Many of the people displaced by the fire contend the manager has refused to allow them to rent other apartments in the extensive complex, even though they have been told at least 20 units are available.

“He told us that it’s not his problem where we live during the six to seven months that it will take for them to fix that,” Alexandra Calderon said as she gathered in a motel room Monday night with her neighbors affected by the fire. “We’re not animals, we’re human beings, and it’s really horrible what he said to us.”

But the manager has promised they can return to their apartments once repairs are completed if they pay $1 in rent each month, they said.

According to Carol Abrams, a spokeswoman for the Department of Housing Preservation and Development, the manager is acting properly under the law.

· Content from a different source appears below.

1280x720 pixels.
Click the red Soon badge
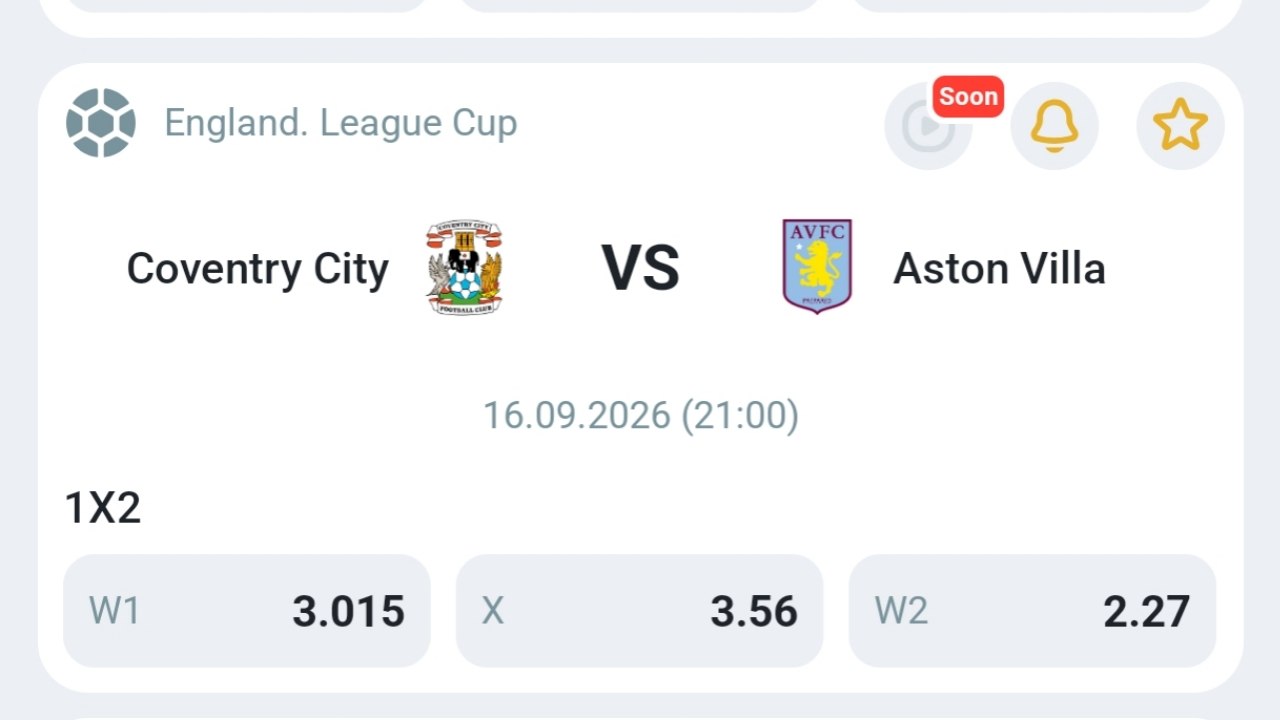(968, 97)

“There is a legal requirement for them to (be able to) return to their apartments when they are ready to be inhabited again,” Abrams said. “But there are no legal requirements for him to place them elsewhere with vacancies at other buildings.”

Abrams said her agency is working with the manager to find permanent housing for the displaced families and possibly relocate some of them to units within the complex.

But that is little consolation to the families who are currently trying to transform motel rooms into adequate living quarters, surviving on fast food because they have no kitchens.

“We’re homeless now and I have a little sister,” said Alexandra Calderon, who has given up hope of retrieving the stolen items but simply wants her family to return home as soon as possible. “It’s just horrible what we’re going through.”

“I’m feeling terrible,” Olga Penafiel said. “I’ve got trauma. I’m sick.”

But despite the trouble that followed her out the burning building, Penafiel said she is grateful for the life she would have lost without the help of a firefighter she does not know.

“I want to kiss him, to tell him God bless him,” Penafiel said. “I wish all the best for him and his family, because he saved my life. I owe him my life.”